CONSIGNE 1
Relevez toutes les phrases du texte sur le travail des enfants qui se terminent par un point.
CONSIGNE 2
Recopiez le passage du texte sur le travail des enfants, depuis « LE TRAVAIL DES » jusqu'à « vaut les oublier. » inclus.
:: TEXTE FOURNI
LE TRAVAIL DES ENFANTS DANS LES COLONIES JUIVES

Dans la vallée du Jourdain, sur la rive Ouest, grandit une génération de jeunes qui est forcée à travailler. Avec plus de la moitié de la population vivant en dessous du seuil de pauvreté, les mineurs sont les vrais gagne-pain des familles. Chaque jour ils se mettent à la recherche de travail. Ceux qui ont de la chance, en trouvent comme ouvriers dans les colonies et les usines juives. Une éducation scolaire et des rêves? Mieux vaut les oublier.
::::
:: DONNÉES
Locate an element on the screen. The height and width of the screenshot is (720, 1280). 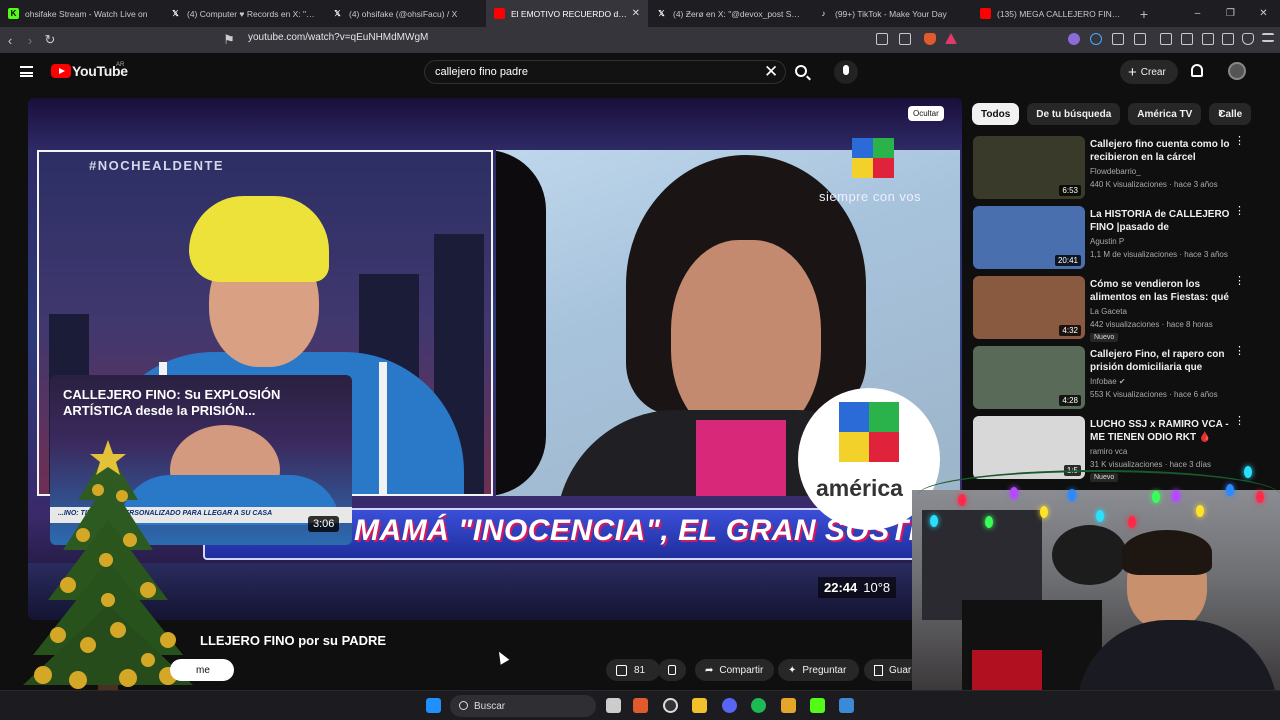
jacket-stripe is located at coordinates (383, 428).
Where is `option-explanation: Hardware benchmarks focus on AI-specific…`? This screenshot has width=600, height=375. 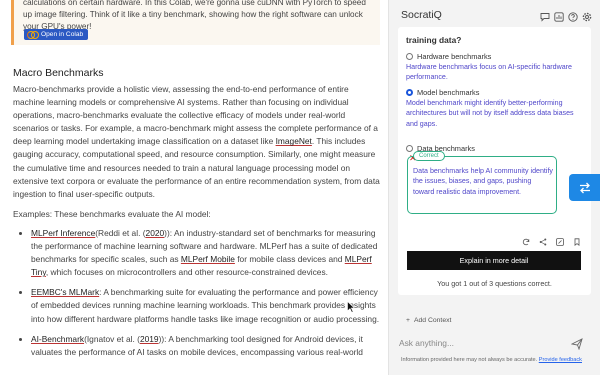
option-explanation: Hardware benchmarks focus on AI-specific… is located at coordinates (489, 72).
::::
RÉPONSE RÉDIGÉE 1
- Dans la vallée du Jourdain, sur la rive Ouest, grandit une génération de jeunes qui est forcée à travailler.
- Avec plus de la moitié de la population vivant en dessous du seuil de pauvreté, les mineurs sont les vrais gagne-pain des familles.
- Chaque jour ils se mettent à la recherche de travail.
- Ceux qui ont de la chance, en trouvent comme ouvriers dans les colonies et les usines juives.
- Mieux vaut les oublier.

RÉPONSE RÉDIGÉE 2
LE TRAVAIL DES ENFANTS DANS LES COLONIES JUIVES

Dans la vallée du Jourdain, sur la rive Ouest, grandit une génération de jeunes qui est forcée à travailler. Avec plus de la moitié de la population vivant en dessous du seuil de pauvreté, les mineurs sont les vrais gagne-pain des familles. Chaque jour ils se mettent à la recherche de travail. Ceux qui ont de la chance, en trouvent comme ouvriers dans les colonies et les usines juives. Une éducation scolaire et des rêves? Mieux vaut les oublier.